- **Selected excerpt**
Marcie teaches first grade English to four different classes of students from about 8 am until 11:30 am. Unlike at American schools, Chinese students rotate teachers and subjects from the start of their academic career. (Perhaps this is an area of study I could exploit if the whole ESL thing doesn't go over well with Mr. Wong). From 11:30 until 2:30 the whole school takes a break. Teachers take a nap and maybe grade some papers or plan lessons. Students take a nap at the school or may even return home for lunch and a rest. After 2:30 the students return to school for more classes centered around electives and physical fitness that last until 5:30. During this time Marcie is responsible for aiding the other teachers. It is quite a different job from what I do, and was fascinating to learn about.
After a while the food arrived and we got around to talking about robots. My hosts are all under the impression that the U.S. is much further ahead of China with respect to Science education. This seems to contradict what I read in Newsweek about the number of participants from both countries in a global science competition, but I figured they had a better pulse of what's happening in Chinese schools than I did. Mr. Jong is hopeful that the implementation of a robotics club could help some of his students advance their scientific knowledge. I told him he's probably right. Robotics as a study is highly scientific, especially if one incorporates programming into it. It facilitates logic and lateral thinking, all aspects of the scientific method, creative thinking, problem solving, math, and probably a few areas of development I've forgotten. The only problem is the high initial cost of setting up a team.
We talked about what the school could afford, how they might be able to get started in Botball, and strategies for setting up an effective after school program. I even wrote out a short code to give them an idea of what the students would have to learn to participate effectively. I became really impressed by the dedication all three of my hosts showed towards the idea. After all, here they all were at 9pm on a Sunday night, discussing with someone who didn't even speak their language a subject that probably none of them would tackle directly. And yet their commitment and resolve was clear.
For me, the most exciting part of the evening arose when I began to tell them about my own plans for Botball next year at High Tech Middle. Botball team registration fees are about $2500, a sum that weighed heavily on my mind last year as I watched several team members waste valuable practice time. This year I decided a preliminary tournament could help solve this problem. Teams from the school could organize themselves and participate in a tournament of our own design. Perhaps just recycling one of the previous year's tasks from Botball. In any case, the two top teams from the preliminary tournament would then be invited to participate in the botball tournament. Hopefully, by rewarding the highest achievers at the onset, this strategy would ensure that only dedicated students made it onto the Botball team.

- **Data excerpt**
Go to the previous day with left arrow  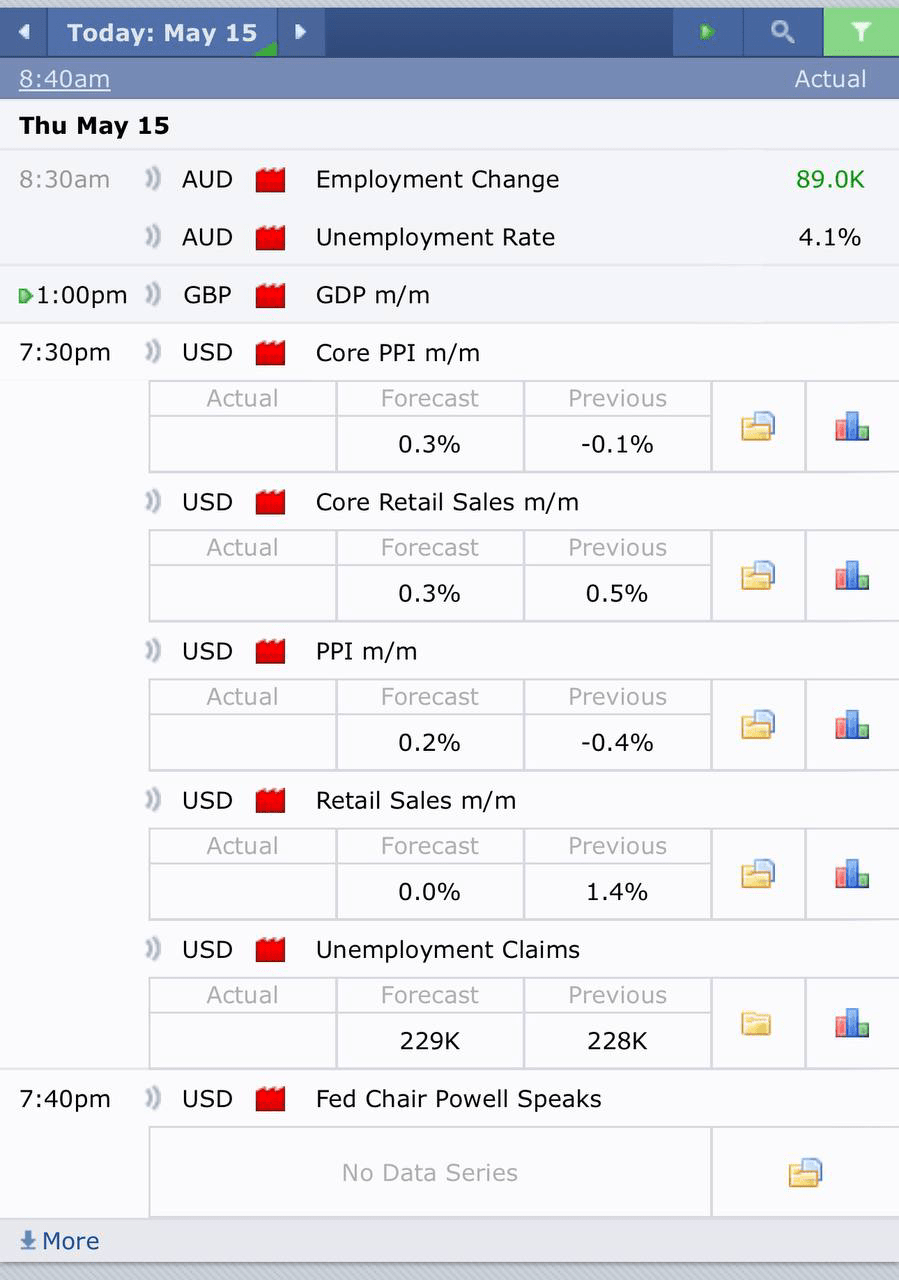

- **Exercise tasks**
(1) In the account of teaching in China and Botball above, how long does the school break that begins at 11:30 last?
(2) Translate this sentence from the account of teaching in China and Botball into Spanish: "The only problem is the high initial cost of setting up a team."
(3) Extend the account of teaching in China and Botball, picking up after its final sentence.

- **Expected responses**
(1) It lasts three hours, from 11:30 until 2:30.

(2) El único problema es el alto costo inicial de formar un equipo.

(3)
While explaining this to my hosts, it occurred to me that they might be able to save some money on Botball registration by simply taking part in our own High Tech Tournament. It wouldn't have the same level of intensity as Botball, but since the school was just starting its program from scratch, participating in Botball during their first year might not be much more than a waste of money anyway. I mentioned the idea at the table and seemed to get a positive response, so I'm not sure what will happen at this point. I've already e-mailed the powers that be at Botball, and I haven't discussed any of this with anyone at High Tech. Still, I think these are exciting developments for the students here as well as those stateside. I'll be sure to keep you all up to date. Robots Baby! -joe

Job Hunting

Before I take the time to address The Long Answer in reference to my previous post, I decided I had better figure out something useful and education-related to do here. Xu actually does have a project for me to assist him on, an English language evaluation form for elementary students. He won't have it ready for me for a couple of days though, and even then it doesn't appear to be something that I can work on for the whole of the three weeks I'll be here in Shenzhen. In discussing with him what else I might be able to apply myself towards, he indicated that the decision was very much up to me. He suggested perhaps a study on the use of instructional space, and this might be something I may pursue once I have a look at some of the classes. In the meantime though, I've decided to propose a study dealing with second language instruction here. My reasons for this are two-fold. First, because I figure I will have an easier time communicating with teachers whose job it actually is to teach language (and especially those who teach English), than one whose job may be to teach math or science. Second, because I have a background in ESL instruction and second language development is an issue that has grown increasingly important in California, as well as the U.S. in general. I think I would like to begin by producing a paper along the lines of the one written here, but focusing on language rather than mathematics:
http://www.nctm.org/dialogues/2001-11/20011116.htm
I expect to also pursue the issue of how teachers here address those students who move from a different area of the country and speak a different language, thus paralleling the situation of those students I worked with at Hoover and Rosa Parks. My first step will be to run this idea by Xu and Mr. Wong (another teacher I have met here at the Institute). Hopefully they'll be able to give me some guidance within the topic and I'll ultimately be able to provide some insight into how both of our systems may be able to improve their techniques, or at least how they can learn from one another. Look for posts next week about my time spent observing Chinese classrooms and students, my conversations with ESL teachers, and at some point The Long Answer. -joe

Friday, June 24, 2005

Should America fear China?

I remember fondly stories told by my uncle about how Japanese products in the 50’s and 60’s were renowned for their cheap construction and flimsy design.

“Everything made in Japan was just crap,” he’d chuckle. “It was all finger traps and paddle balls and anything else that broke within hours.”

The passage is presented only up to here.